Jalur Medan-Berastagi Lumpuh Total, 20 Titik Longsor, 1 Tewas

Sumatera Utara

MEDAN, SUMUTPOS.CO – Jalur Lintas Medan-Berastagi-Medan sempat lumpuh total sejak Jumat (4/12) dinihari, karena ada 20 titik longsor di sepanjang jalan pascahujan deras dan angin kencang. Namun longsor paling parah terjadi di depan PDAM Tirtanadi Jalanan tertutup hingga kendaraan sama sekali sudah tidak lewat. Kemacetan panjang terjadi sejauh 5 km.

LONGSOR: Jalur Lintas Medan-Berastagi-Medan lumpuh  karena tertimbun longsor pada Jumat (4/12) dinihari. dewi/sumut pos.
LONGSOR: Jalur Lintas Medan-Berastagi-Medan lumpuh karena tertimbun longsor pada Jumat (4/12) dinihari. dewi/sumut pos.

Selain longsor, di daerah Rambung Baru, Deliserdang, juga terjadi pohon tumbang, yang menimpa truk yang sedang melintas dan menewaskan sopir truk.


“Korban sopir truk sudah dibawa ke rumah sakit. Sedangkan truknya sudah dievakuasi menggunakan eskavator,” kata Kasatlantas Polrestabes Medan, AKBP Sonny Siregar, kepada wartawan di Medan, Jumat (4/12).

Selain itu, di wilayah Sembahe hingga PDAM Tirtanadi Karo, banyak titik longsor di berbagai titik. “Kemungkinan ada sekitar 20 titik terjadinya longsor menutupi Jalan Medan Berastagi,” ungkapnya.

Saat ini, pihaknya terus melakukan evakuasi menggunakan alat berat, dibantu masyarakat dan Pemkab Deliserdang.

Ia mengimbau agar warga untuk sementara waktu tidak melintasi wilayah longsor terparah. Sebab longsor susulan bisa terjadi sewaktu-sewaktu, karena cuaca ekstrim yang masih kerap terjadi. “Jangan dulu melewati wilayah yang terkena longsor ini, yakni Medan-Berastagi-Medan. Karena dikhawatirkan ada longsor susulan.
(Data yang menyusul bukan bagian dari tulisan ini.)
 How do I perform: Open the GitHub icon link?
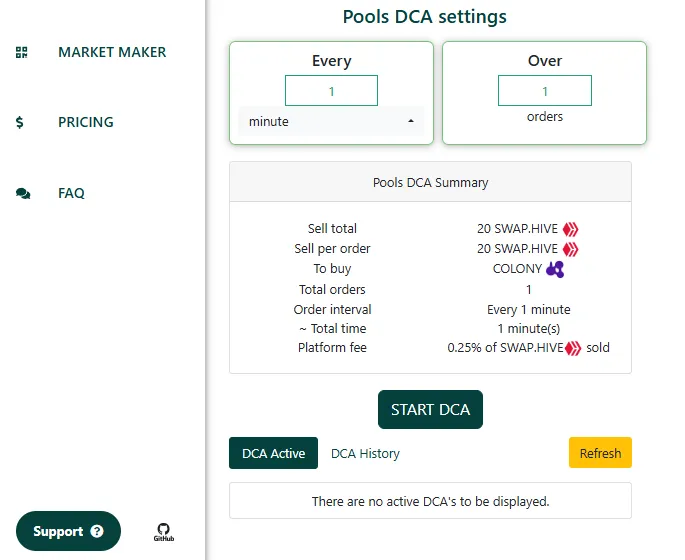(x=164, y=532)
Tunda dulu atau cari alternatif lain,” pungkasnya.

Namun saat berita ini diturunkan, jalur Medan-Berastagi diinformasikan sudah dapat dilalui sekitar pukul 16.00 WIB, meski masih terbatas.

Waspadai Hujan hingga Akhir Pekan

Badan Meteorologi Klimatologi dan Geofisika (BMKG) Wilayah I Medan memprediksi wilayah Sumatera Utara (Sumut) dilanda hujan hingga akhir pekan. Hujan yang akan terjadi pada intensitas sedang hingga lebat disertai petir dan angin kencang.

Prakirawan BMKG Wilayah I Medan, Lestari Irene Purba menyebutkan, prediksi kondisi cuaca tersebut terjadi terutama di daerah pegunungan, sebagian lereng timur, pantai timur, dan pantai barat. “Waspadai hujan sedang hingga lebat disertai angin kencang dan petir. Cuaca ini juga dapat berpotensi menyebabkan banjir, longsor, dan angin kencang,” ungkapnya dalam keterangan resmi melalui WhatsApp, Jumat (4/12).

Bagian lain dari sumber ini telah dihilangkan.